It may be true that you can’t buy love, but Mitt Romney has proved that in politics you can buy enough distaste for your opponent that the outcome is the same.
In Arizona, where Romney won comfortably, he outspent his closest competitor, Rick Santorum, twelve to one. In Michigan Romney outspent Santorum two to one. Michigan was too close to call for more than two hours after the polls closed. Eventually Romney was declared the winner. But while he edged Santorum by a few points in the total vote—with 92 percent of the votes counted, Romney was up forty-one to thirty-eight—he comes away from the night a loser. As of 10:30 pm, when the networks had just called Michigan for Romney, Santorum was ahead of Romney in nine of the state’s fourteen Congressional districts. The winner of each Congressional district will be awarded its two delegates, with only two at large delegates going to Romney for winning the statewide vote. The result? Thanks to the way their votes are distributed, Santorum could actually take more delegates from Michigan’s primary than Romney. Whatever the precise count ends up being, it’s fair to basically call the results a tie.
But a tie is really a loss for Romney. Romney grew up in Michigan, where his father was the governor, and he was expected to easily win the state. By letting Santorum get ahead of him in Michigan polls last week, Romney had already lost. Previously when one of Romney’s opponents passed him in a poll or beat him in a contest I thought the media overstated the extent to which this showed Romney’s weakness. Polls are volatile and campaigns have ups and downs. But entering a stretch of states that are especially congenial to Romney, it was finally time for him to demonstrate that he could unite Republicans—at least outside the South—behind his candidacy. If so many Michigan voters were so lukewarm to Romney—an impression reinforced by a series of underwhelming events in the state this past week—then the widespread aversion to him is undeniable.

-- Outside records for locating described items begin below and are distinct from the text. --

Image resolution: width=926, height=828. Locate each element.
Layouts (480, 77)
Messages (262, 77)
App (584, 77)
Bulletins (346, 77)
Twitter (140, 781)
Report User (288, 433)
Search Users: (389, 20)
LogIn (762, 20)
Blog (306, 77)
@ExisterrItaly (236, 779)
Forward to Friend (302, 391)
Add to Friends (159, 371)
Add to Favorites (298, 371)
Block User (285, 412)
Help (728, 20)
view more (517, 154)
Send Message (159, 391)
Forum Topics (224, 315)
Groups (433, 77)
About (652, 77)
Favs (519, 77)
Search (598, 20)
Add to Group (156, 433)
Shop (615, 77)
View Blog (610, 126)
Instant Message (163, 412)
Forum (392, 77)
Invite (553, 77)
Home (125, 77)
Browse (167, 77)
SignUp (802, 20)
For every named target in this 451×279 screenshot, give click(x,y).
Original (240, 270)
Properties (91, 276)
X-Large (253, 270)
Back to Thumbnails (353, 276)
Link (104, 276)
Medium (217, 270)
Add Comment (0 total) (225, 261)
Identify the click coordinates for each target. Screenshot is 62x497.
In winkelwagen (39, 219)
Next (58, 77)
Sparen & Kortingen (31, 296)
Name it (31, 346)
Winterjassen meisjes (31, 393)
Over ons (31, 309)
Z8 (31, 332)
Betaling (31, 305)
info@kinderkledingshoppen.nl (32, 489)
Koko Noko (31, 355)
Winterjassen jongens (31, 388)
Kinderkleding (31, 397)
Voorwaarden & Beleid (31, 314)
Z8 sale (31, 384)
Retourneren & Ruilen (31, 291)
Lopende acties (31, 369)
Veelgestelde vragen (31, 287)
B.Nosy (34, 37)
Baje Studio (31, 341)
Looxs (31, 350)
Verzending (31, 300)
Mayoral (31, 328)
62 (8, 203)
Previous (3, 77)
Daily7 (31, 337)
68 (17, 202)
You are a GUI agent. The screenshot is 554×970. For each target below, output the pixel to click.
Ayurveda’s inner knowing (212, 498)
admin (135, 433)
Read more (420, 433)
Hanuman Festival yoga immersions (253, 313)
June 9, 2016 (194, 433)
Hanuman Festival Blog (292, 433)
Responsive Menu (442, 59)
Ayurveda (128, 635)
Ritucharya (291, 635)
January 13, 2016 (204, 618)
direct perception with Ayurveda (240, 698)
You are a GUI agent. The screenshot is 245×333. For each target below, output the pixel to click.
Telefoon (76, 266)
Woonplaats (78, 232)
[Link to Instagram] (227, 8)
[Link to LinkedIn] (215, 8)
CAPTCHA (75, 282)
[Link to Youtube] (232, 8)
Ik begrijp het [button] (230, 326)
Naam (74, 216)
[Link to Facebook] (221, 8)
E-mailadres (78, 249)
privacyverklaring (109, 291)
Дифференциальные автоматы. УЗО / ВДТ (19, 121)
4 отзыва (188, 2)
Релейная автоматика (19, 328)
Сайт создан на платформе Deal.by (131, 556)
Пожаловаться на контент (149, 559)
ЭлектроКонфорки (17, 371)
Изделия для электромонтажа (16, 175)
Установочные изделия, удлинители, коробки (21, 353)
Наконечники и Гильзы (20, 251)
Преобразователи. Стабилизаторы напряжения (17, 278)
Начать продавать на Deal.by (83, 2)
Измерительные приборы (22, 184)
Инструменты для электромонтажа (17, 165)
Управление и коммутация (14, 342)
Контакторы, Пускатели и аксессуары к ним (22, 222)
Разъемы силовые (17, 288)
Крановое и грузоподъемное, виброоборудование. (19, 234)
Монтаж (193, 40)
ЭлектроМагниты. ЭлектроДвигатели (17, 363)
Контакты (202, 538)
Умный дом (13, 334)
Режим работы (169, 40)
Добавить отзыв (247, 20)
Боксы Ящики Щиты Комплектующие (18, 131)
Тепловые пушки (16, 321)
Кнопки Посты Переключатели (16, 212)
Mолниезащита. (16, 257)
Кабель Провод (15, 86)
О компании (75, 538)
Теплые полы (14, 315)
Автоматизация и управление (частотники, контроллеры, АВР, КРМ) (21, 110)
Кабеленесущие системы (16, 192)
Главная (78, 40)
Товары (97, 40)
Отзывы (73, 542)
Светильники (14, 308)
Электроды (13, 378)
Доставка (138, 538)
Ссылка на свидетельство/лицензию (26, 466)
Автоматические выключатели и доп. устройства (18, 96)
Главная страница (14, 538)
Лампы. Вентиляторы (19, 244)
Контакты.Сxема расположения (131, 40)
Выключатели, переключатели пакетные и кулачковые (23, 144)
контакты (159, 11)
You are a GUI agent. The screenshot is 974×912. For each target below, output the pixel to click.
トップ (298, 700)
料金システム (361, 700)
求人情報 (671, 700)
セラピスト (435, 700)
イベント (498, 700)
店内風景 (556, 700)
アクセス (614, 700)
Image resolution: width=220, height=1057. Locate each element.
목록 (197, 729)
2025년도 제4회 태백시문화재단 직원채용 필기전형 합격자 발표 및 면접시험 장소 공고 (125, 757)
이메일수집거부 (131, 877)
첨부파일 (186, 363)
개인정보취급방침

As David Weigel noted in Slate on Monday, until Santorum’s surge, “No one had bested Romney in [statewide] polls since 2009. Santorum adviser John Brabender has said his candidate ‘already won’ here, because he’s forcing Romney to hustle in the place where he was born.” Brabender is not entirely correct. Santorum won’t become the Republican nominee merely by proving how unenthusiastic Romney’s support is. The nominee will be decided by delegates. Thanks to Arizona, Romney will come away from Tuesday’s primaries with far more delegates than Santorum. But it’s true that Santorum can call his result in Michigan a partial success, while for Romney the primary represents a near-total failure.